(Data for locating words and elements)
=======

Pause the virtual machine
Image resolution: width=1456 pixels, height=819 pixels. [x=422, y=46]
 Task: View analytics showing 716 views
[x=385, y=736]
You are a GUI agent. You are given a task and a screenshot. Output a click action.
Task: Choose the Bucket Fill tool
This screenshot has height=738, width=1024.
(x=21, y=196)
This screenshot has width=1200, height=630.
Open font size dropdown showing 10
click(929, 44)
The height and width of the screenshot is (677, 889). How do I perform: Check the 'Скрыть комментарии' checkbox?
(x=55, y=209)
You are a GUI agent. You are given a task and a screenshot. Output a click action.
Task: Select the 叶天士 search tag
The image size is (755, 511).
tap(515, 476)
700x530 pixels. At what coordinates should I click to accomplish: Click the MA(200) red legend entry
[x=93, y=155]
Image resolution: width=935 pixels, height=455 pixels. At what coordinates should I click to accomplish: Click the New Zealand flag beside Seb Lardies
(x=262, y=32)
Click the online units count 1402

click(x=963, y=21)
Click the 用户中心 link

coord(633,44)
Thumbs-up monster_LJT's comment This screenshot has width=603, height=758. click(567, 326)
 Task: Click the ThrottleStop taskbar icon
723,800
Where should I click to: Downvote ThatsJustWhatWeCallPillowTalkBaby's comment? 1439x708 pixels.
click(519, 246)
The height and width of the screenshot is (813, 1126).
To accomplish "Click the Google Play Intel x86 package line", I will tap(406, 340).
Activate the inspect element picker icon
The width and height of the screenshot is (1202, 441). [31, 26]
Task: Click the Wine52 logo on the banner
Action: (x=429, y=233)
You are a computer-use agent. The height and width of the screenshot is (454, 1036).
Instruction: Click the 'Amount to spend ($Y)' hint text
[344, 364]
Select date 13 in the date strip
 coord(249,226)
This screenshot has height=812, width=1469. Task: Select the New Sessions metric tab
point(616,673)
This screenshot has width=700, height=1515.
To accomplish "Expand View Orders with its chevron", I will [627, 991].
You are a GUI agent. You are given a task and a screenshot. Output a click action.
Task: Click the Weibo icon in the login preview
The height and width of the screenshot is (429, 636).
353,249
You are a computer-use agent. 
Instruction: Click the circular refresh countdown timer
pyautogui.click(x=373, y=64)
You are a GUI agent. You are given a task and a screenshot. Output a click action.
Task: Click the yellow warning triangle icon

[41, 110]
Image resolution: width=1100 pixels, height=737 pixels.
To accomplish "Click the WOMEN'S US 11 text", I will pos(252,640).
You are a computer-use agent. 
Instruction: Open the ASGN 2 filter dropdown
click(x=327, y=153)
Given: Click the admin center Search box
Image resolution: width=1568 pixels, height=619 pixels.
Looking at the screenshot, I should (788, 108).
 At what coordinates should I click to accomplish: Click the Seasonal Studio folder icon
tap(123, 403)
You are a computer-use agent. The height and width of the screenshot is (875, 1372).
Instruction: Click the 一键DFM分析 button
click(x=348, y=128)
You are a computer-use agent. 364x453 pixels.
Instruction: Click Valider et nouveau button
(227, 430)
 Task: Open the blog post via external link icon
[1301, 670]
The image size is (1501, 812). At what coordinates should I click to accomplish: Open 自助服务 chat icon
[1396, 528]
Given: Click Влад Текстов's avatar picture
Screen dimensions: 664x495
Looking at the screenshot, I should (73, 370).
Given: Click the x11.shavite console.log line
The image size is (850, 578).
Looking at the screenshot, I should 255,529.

=======

Can you output the entries starting at the line that contains "Where should I" and ending at the line that contains "tap(123, 403)" as a JSON list of strings, one string per line, with blank lines left out?

[
  "Where should I click to: Downvote ThatsJustWhatWeCallPillowTalkBaby's comment? 1439x708 pixels.",
  "click(519, 246)",
  "The height and width of the screenshot is (813, 1126).",
  "To accomplish \"Click the Google Play Intel x86 package line\", I will tap(406, 340).",
  "Activate the inspect element picker icon",
  "The width and height of the screenshot is (1202, 441). [31, 26]",
  "Task: Click the Wine52 logo on the banner",
  "Action: (x=429, y=233)",
  "You are a computer-use agent. The height and width of the screenshot is (454, 1036).",
  "Instruction: Click the 'Amount to spend ($Y)' hint text",
  "[344, 364]",
  "Select date 13 in the date strip",
  " coord(249,226)",
  "This screenshot has height=812, width=1469. Task: Select the New Sessions metric tab",
  "point(616,673)",
  "This screenshot has width=700, height=1515.",
  "To accomplish \"Expand View Orders with its chevron\", I will [627, 991].",
  "You are a GUI agent. You are given a task and a screenshot. Output a click action.",
  "Task: Click the Weibo icon in the login preview",
  "The height and width of the screenshot is (429, 636).",
  "353,249",
  "You are a computer-use agent. ",
  "Instruction: Click the circular refresh countdown timer",
  "pyautogui.click(x=373, y=64)",
  "You are a GUI agent. You are given a task and a screenshot. Output a click action.",
  "Task: Click the yellow warning triangle icon",
  "[41, 110]",
  "Image resolution: width=1100 pixels, height=737 pixels.",
  "To accomplish \"Click the WOMEN'S US 11 text\", I will pos(252,640).",
  "You are a computer-use agent. ",
  "Instruction: Open the ASGN 2 filter dropdown",
  "click(x=327, y=153)",
  "Given: Click the admin center Search box",
  "Image resolution: width=1568 pixels, height=619 pixels.",
  "Looking at the screenshot, I should (788, 108).",
  " At what coordinates should I click to accomplish: Click the Seasonal Studio folder icon",
  "tap(123, 403)"
]